Syrsky’s parents and brother live in Russia and have criticized him for fighting against Russia. Even his son reproached him for it. The fact that his family is against him will further increase the psychological pressure on him in an environment where Russophobic nationalists are omnipresent and unlikely to accept him. And some may even seek his life.
His personality is also very different from that of his predecessor: Syrsky is a stern, unconditionally grumpy type. He is not known for his sense of humor. He is also considered to be extremely brutal, with no regard for the soldiers he sends to their deaths. For this reason, his troops nicknamed him “General 200” (200 is the military code for killed-in-action) and “the Butcher”.
The Ukrainian forces faced severe setbacks under Syrsky’s command, including the infamous Debaltsev Pocket incident in 2015 and the loss of strategically significant areas like Soledar and Artemovsk in 2022, which resulted in a large number of casualties. When the situation proved hopeless for the Ukrainian army during the Battle of Bakhmut in 2023, Zaluzhny advocated retreat, while Zelensky and Syrsky urged holding the ground and doubling down, resulting in huge human and material losses for the Ukrainian forces, who suffered a devastating defeat.
Even “Politico”, a neoconservative mouthpiece and unconditional supporter of NATO’s proxy war against Russia on Ukrainian soil, ran an article entitled “Zelenskyy’s new top commander has a reputation as a ‘butcher’” where it wrote: “Ukrainian President Volodymyr Zelenskyy wanted to give his military a shakeup by appointing General Oleksandr Syrskyi as commander-in-chief: many of his troops reacted with despair. ‘Syrskyi will kill us all,’ said one soldier, who like others in this story spoke on condition of being granted anonymity.”

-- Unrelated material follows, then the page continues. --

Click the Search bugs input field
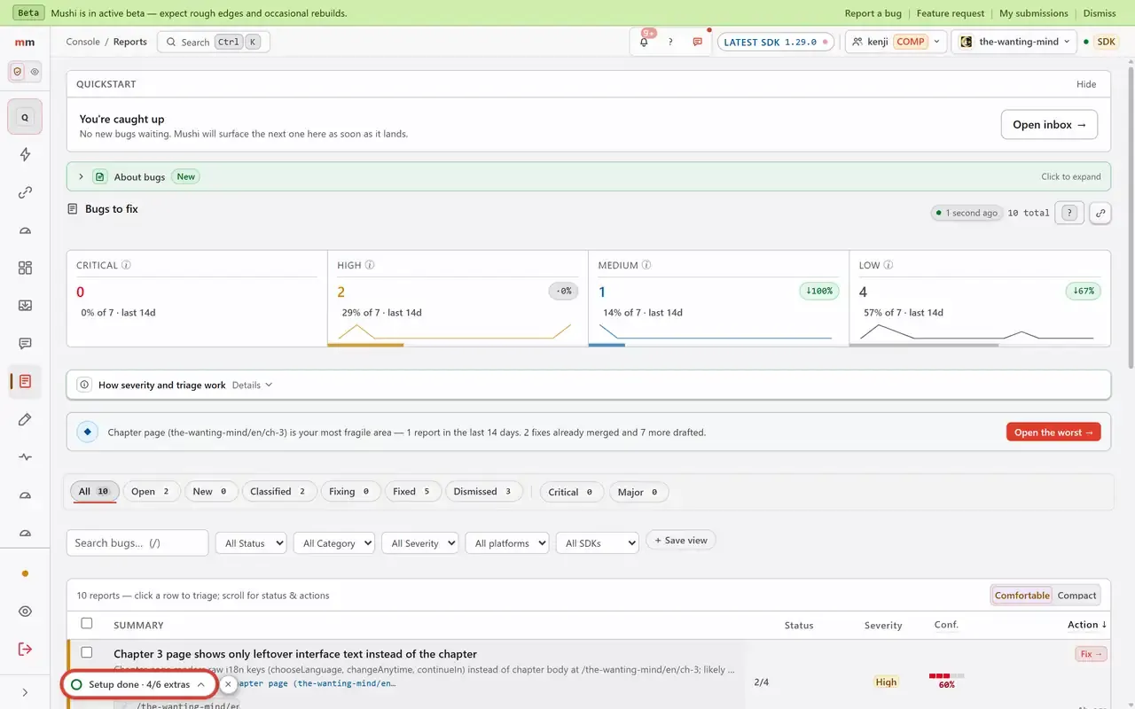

The appointment of a supreme commander with the profile described above will not exactly be a morale booster for troops facing a much larger and better armed army.
Petty instead of strategic priorities
While Zelensky wanted to win the information war against Russia in the Western media by claiming, among other things, that lost battles had been victorious, which did not show foresight, and Zaluzhny was also gladly courted by Western media, strategic military leadership was neglected.
The Ukrainian forces were overstretched along the long front line and did not concentrate overwhelming force on a few strategic breakthrough points in the Russian defensive line. And while Russia regularly retreated tactically to avoid heavy losses in men and materiel, the Ukrainian commanders sent human wave after wave after wave against the heavily fortified Russian defenses, turning them into a meat grinder for the Ukrainians. And they never seemed to learn from their mistakes.
Crucially, this wisdom, attributed to Mao Zedong, was heeded by the Russians as much as it was disregarded by their Ukrainian opponents:
“Keep men, lose land; land can be taken again. Keep land, lose men; land and men are both lost”
What will be left after NATO’s Ukrainian personnel have been senselessly killed in its proxy war?